Description of the folder contents The homework/structure_prediction has seven subfolders: 1S12, 1TTZ, 1WHZ, 2HFQ, 2HJJ, database and executable The executable folder contains two executables one each for Mac and Linux. There is no executable for Windows machine. You have to run the calculations on a Mac or Linux terminal. The database folder has a ton of precomputed database files that Rosetta uses for the simulation. The remaining five folders are the test cases. You'll pick one for your homework (feel free to pick more than one). The name of the folder is the PDB (www.rcsb.org) code of the native structure.
Contents of the test case folders (1S12,1TTZ, 1WHZ, 2HFQ, 2HJJ): In each folder you'll find six files. 'XXXX' corresponds to any one of the above PDB codes.
XXXX.200.3mers and XXXX.200.9mers: these are database of short fragments that Rosetta uses to assemble 3D structure customized for this protein.
XXXX.fasta: this is the protein sequence.
XXXX.pdb: this is the experimentally solved native structure.
XXXX.psipred.ss2: this contains the secondary structure propensity at every position.
abrelax_flags: instructions for the Rosetta code and paths to database.
The only file you may have to modify is abrelax_flags. You won't have to touch any of the other files.
Running the calculations Pick one test case. You can look at the native structure topology and size, and may be even function and decide on which one to pick. On a linux or mac terminal, navigate your way to the homework folder. Go to the specific folder of your test case. Open abrelax_flags in your favorite editor. Check to see if the following line is as shown. -database ../database If it says anything else besides ../database change it to ../database
The line -nstruct 100 tells the code to generate a 100 models. The more models you generate, the accurate your result is likely to be. But running more models requires more computing time. So you'll have balance that. The first time see how many hours it takes to generate a hundred models. If you have more free computer time, change the nstruct 100 to a larger number and rerun the calculations.
To the run program, type the following command inside your specific test case folder.

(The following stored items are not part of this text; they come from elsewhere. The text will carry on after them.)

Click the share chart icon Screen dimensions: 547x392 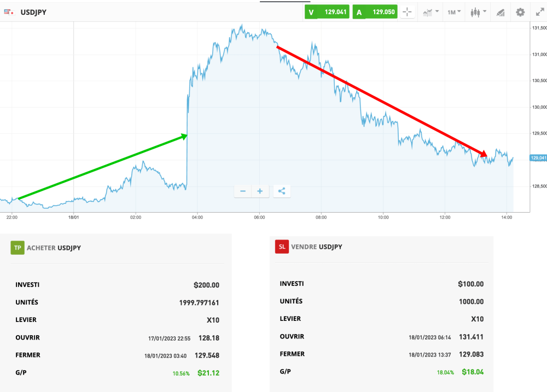point(282,191)
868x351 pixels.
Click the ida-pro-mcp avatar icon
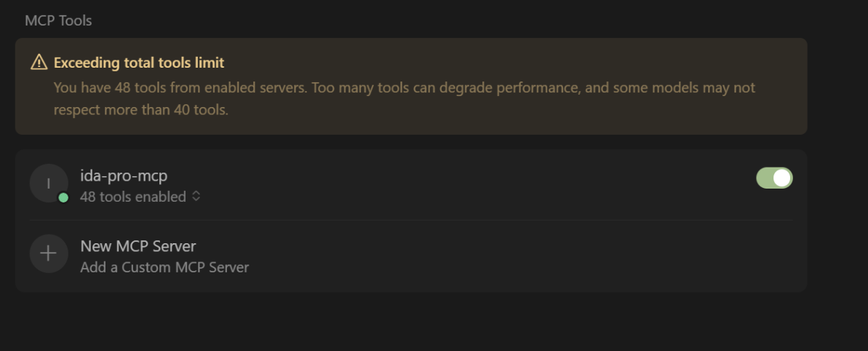[x=48, y=184]
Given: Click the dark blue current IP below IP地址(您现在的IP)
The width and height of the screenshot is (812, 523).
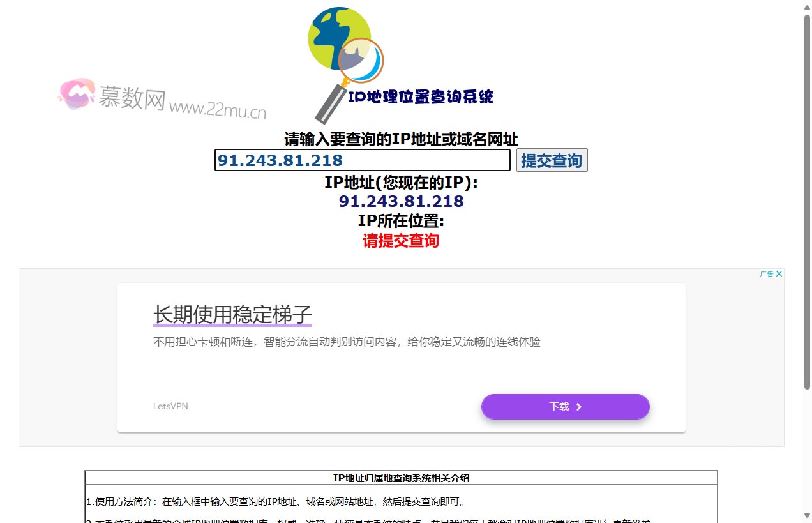Looking at the screenshot, I should coord(401,201).
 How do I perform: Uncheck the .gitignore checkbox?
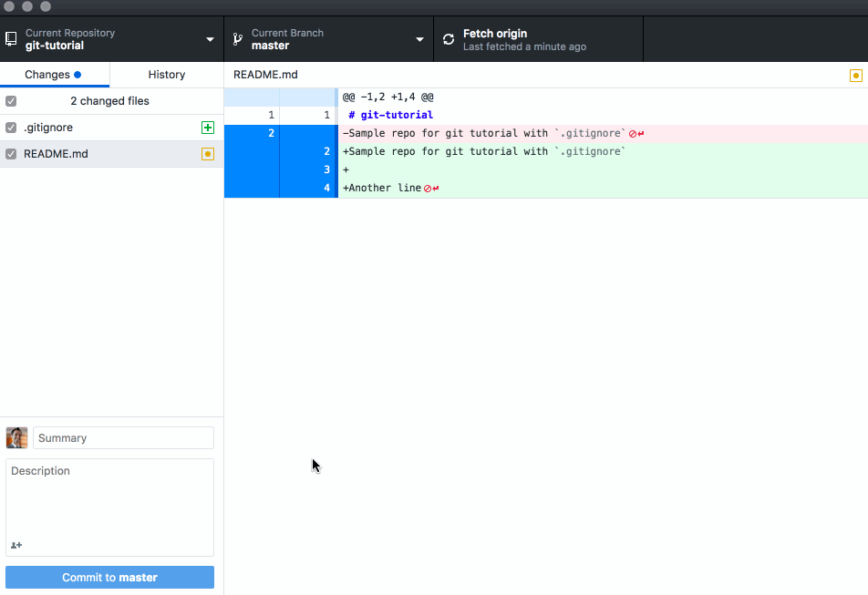click(10, 128)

If you type this anywhere else the program will not run because its looking for specific files in that folder.
That should start the program, and it will keep running till it generates a 100 models. If you turn off your computer or close the terminal screen, the job will end. If you are bit linux savvy, you can use the 'nohup' command and free the terminal.

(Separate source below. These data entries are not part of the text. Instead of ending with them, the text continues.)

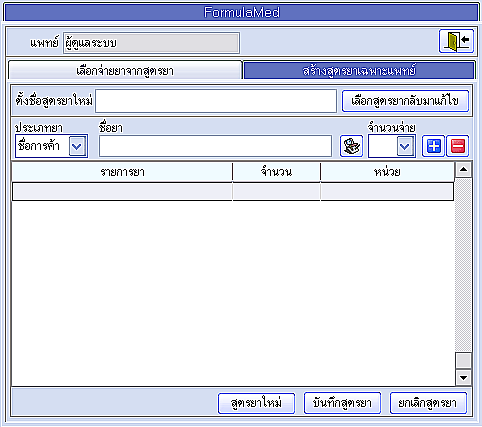Image resolution: width=482 pixels, height=427 pixels.
Task: Expand the จำนวนจ่าย quantity dropdown
Action: coord(405,146)
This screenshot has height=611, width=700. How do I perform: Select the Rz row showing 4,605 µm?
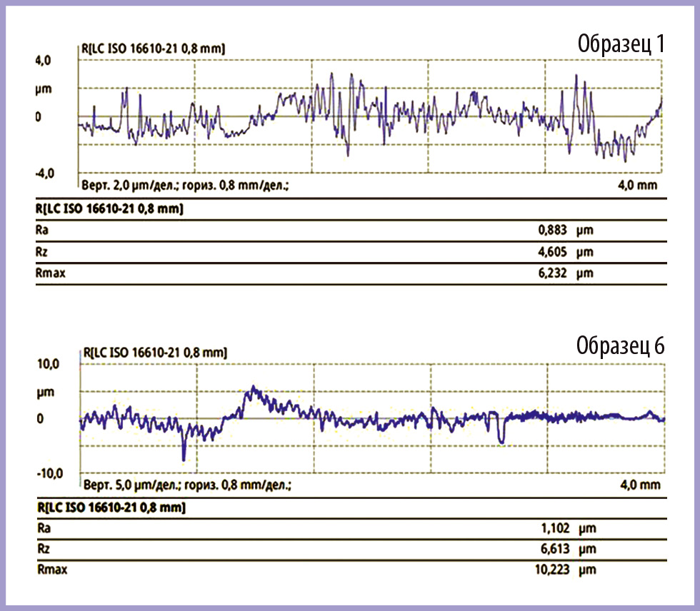click(x=351, y=252)
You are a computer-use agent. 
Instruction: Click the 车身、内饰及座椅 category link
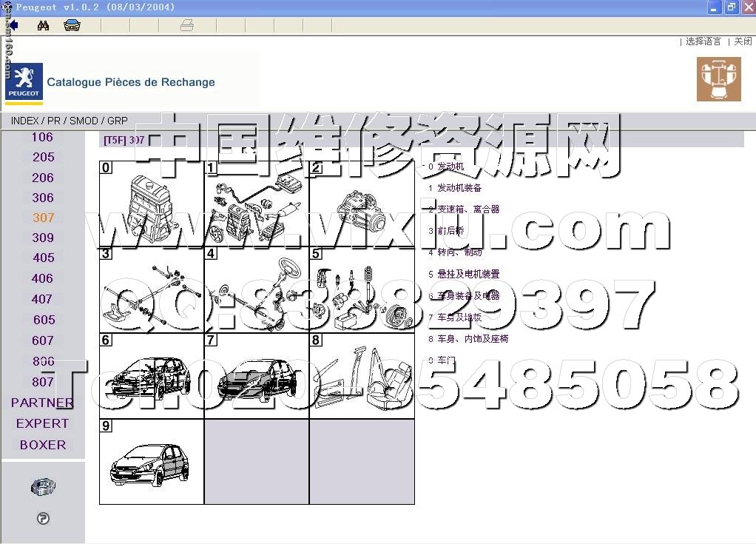point(473,339)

After about 10-15 mins, you should additional files appear in that directory. score.fsc S_000001.pdb, S_000002.pdb etc
The S_ files are the models. The score.fsc file contains energy (in the 'score' column) and distance to native (in the 'rms' column).
Deliverables for homework assignment
1. Plot the score (or energy) vs rms plot. Rms stands for root mean square deviation. These are two columns in the score.fsc file. Compare that with the energy vs rms plots I showed in my slides.
2. Pick the lowest energy model and structurally compare it to the native. How close is it to the native? If its different, what parts did the computer program get wrong? You'll have to compare the structures using a Viewer like pymol or chimera or rasmol.
3. Pick the lowest rms model and structurally compare it to the native. How close is it to the native? If its different, how is it different? Remember that in a blind case, we will not have the benefit of an rms column.